Grace Of Monaco Review

Grace Of Monaco
Arriving in Monaco and falling for dashing Prince Ranier (Roth), Grace Kelly (Kidman) soon discovers that life as a princess is not quite the fairy tale she'd imagined. Protocol forbids her to reunite with old mentor Alfred Hitchcock, while her husband is increasingly preoccupied by a bitter tax dispute with the principality's Gallic neighbours.

by Ian Freer |
Published on
Release Date:

06 Jun 2014

Running Time:

103 minutes

Certificate:

PG

Original Title:

Grace Of Monaco

Caught in a cutting-room wrangle with Harvey Weinstein, Olivier Dahan’s take on Grace Kelly’s personal traumas amid the political struggles between Monaco and France is a bit of a mish-mash.

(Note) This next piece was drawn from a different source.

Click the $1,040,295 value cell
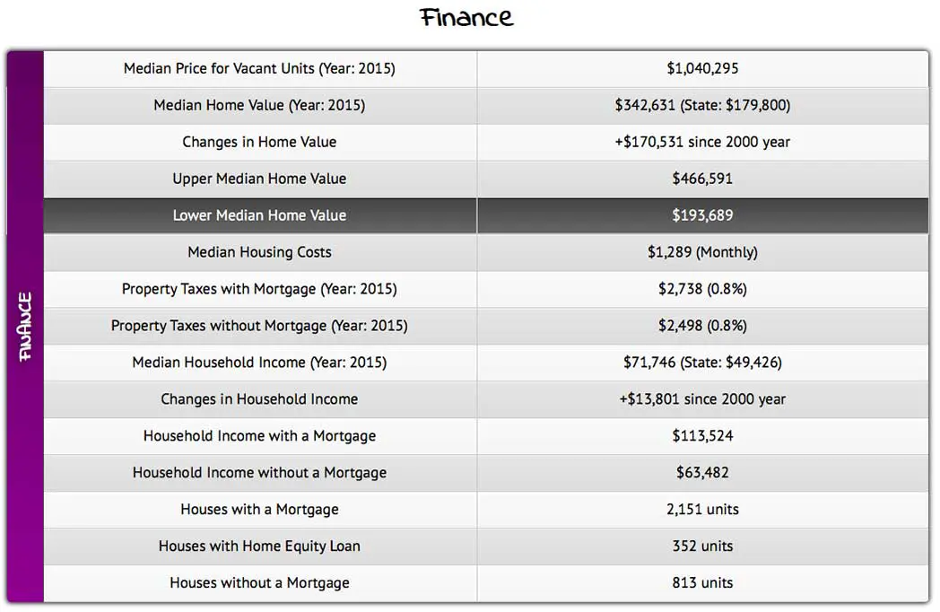Viewport: 940px width, 612px height. (702, 68)
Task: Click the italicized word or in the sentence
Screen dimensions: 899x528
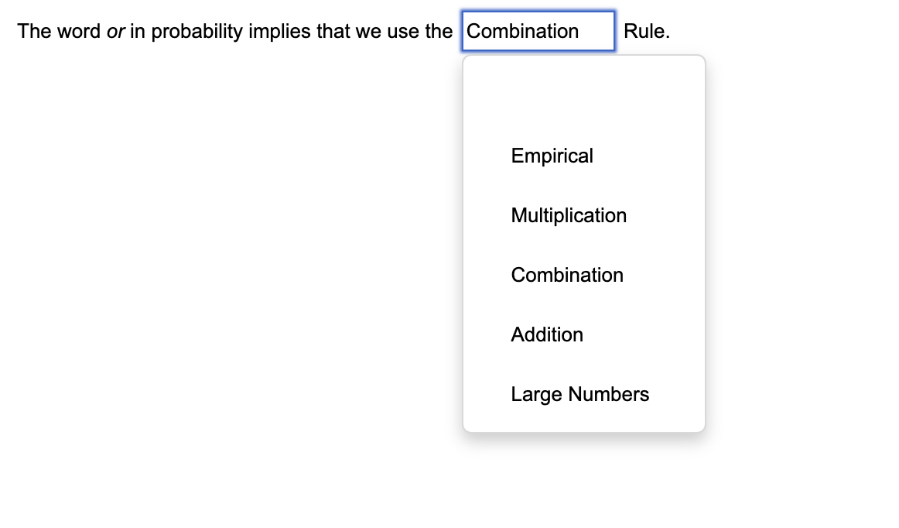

Flitting between lush ’50s-movie pastiche, a simplistic TV-movie view of world politics and arthouse experimentation (there are long takes fixated on Nicole Kidman’s face), the film never lands on a satisfying tone. Whilst bearing little resemblance to Kelly, Kidman is okay — she has a nice rapport with Frank Langella’s priest — and Dahan occasionally finds his eye, but the film fails to deliver any dramatic punch or psychological insight. An opportunity squandered.

The toxic reaction in Cannes should offer fair warning: Weinstein's glossbuster is a bust.